■ **Texto apresentado**:
┌────────
O poeta de vida ingrata foi insuperável como paisagista. Seus motivos ligados à natureza vão dos grandiosos como o mar, as serras, o Amazonas, aos mais rústicos como o mato virgem, o brejo, o bafo do sertão, a choça, a viola do tropeiro, passando pelos mais delicados como o sabiá, a rola, a borboleta, o vaga-lume. Como esquecer o poema em que Fagundes Varela louva a beleza da flor do maracujá?

Cresci ouvindo meu avô dizer que a flor mais linda era a flor do maracujá, ele, português sensível e culto, que copiava poemas com caneta-tinteiro numa caderneta de capa cinza. Transcrevo as duas primeiras estrofes do poema “A Flor do Maracujá”, de Fagundes Varela:

Pelas rosas, pelos lírios,
Pelas abelhas, sinhá,
Pelas notas mais chorosas
Do canto do sabiá,
Pelo cálice de angústias
Da flor do marcacujá!

 Pelos jasmins, pelo goivo,
Pelo agreste manacá,
Pelas gotas de sereno
Nas folhas do gravatá,
Pela coroa de espinhos
Da flor do maracujá!
└────────
■ **Instruções das tarefas**:
**1.** Liste todos os motivos da natureza que o texto sobre Fagundes Varela classifica como "os mais delicados".
**2.** Dê continuidade ao texto sobre Fagundes Varela a partir da última estrofe transcrita.

■ **Trecho dos dados**:
┌────────
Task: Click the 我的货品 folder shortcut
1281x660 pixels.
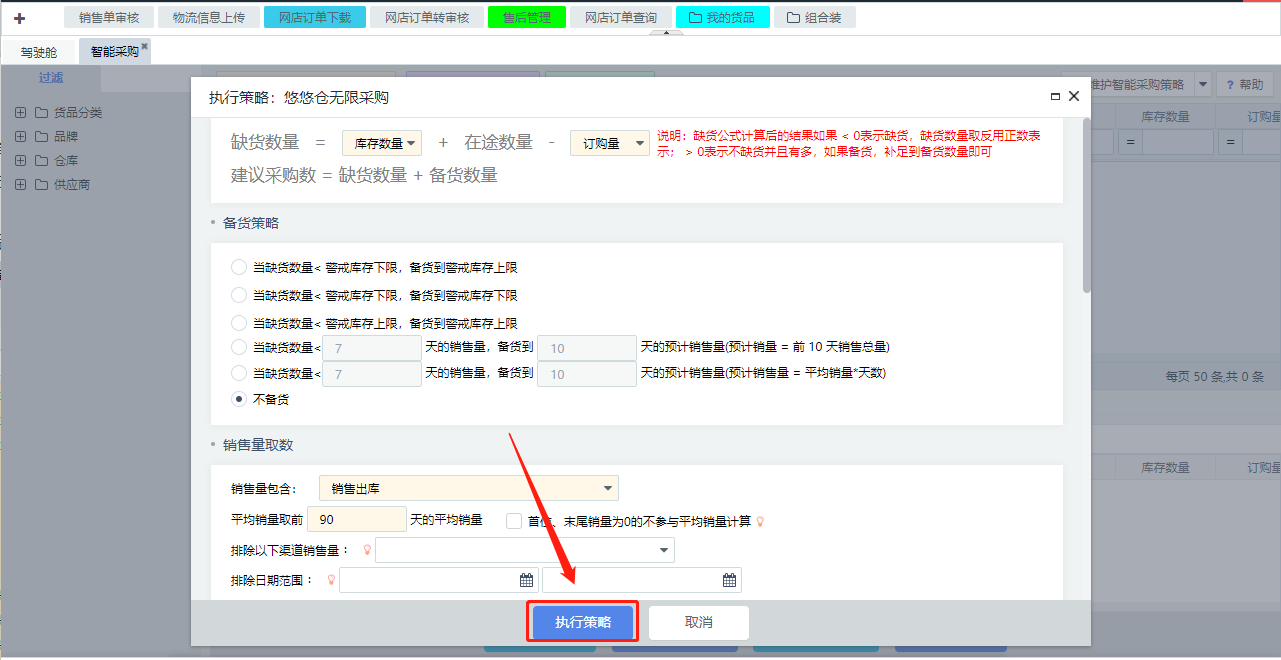Action: point(722,18)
└────────
■ **Respostas**:
**1.** o sabiá, a rola, a borboleta, o vaga-lume

**2.**
Na minha casa havia uma trepadeira linda, coberta de flores de maracujá, que se abriam em perfume e miasmas lilases. Como iria dar uma aula sobre Fagundes Varela, preparei uma surpresa para os meus alunos: uma caixa onde recolhi algumas flores do maracujazeiro. Depois de lermos o poema, entreguei a eles as flores e pedi para que as observassem, que sentissem o seu cheiro adstringente, que conferissem sua coroa de franjas, suas chagas místicas. Foi maravilhoso! Sinestésico! Atingimos a essência dessa flor e o mistério da Poesia.

Recebi depois a resenha do jornalista José Nêumanne Pinto em que ele comentava sobre o livro Fagundes Varela-Melhores Poemas, seleção do poeta e crítico literário, Antonio Carlos Secchin, editora Global. Nêumanne explicava que Secchin, da Academia Brasileira de Letras, estava prestando um serviço inestimável à memória de Fagundes Varela. A obra de Varela ficou espremida entre o fulgor dos antecessores Casimiro de Abreu, Álvares de Azevedo, Gonçalves Dias e do genial sucessor, Castro Alves. Varela passou a ser julgado poeta de pouca intensidade. Julgamento injusto e reducionista, pois Varela representou uma voz de autonomia e inconformação nos quadros de nosso romantismo, com instantes inigualáveis de ascensão e pressão lírica. Sofreu em alta tensão todas as experiências, fazendo com que cada transe de sua vida assumisse tonalidades puras e extremas. “O que Secchin fez é digno de nota”, comentava Nêumanne, pois percebeu na poesia de Varela “a mais complexa construção literária do Romantismo”. Secchin resgatou um poeta importante “nesta era da insensibilidade crônica e do imediatismo consumista e comodista burguês”.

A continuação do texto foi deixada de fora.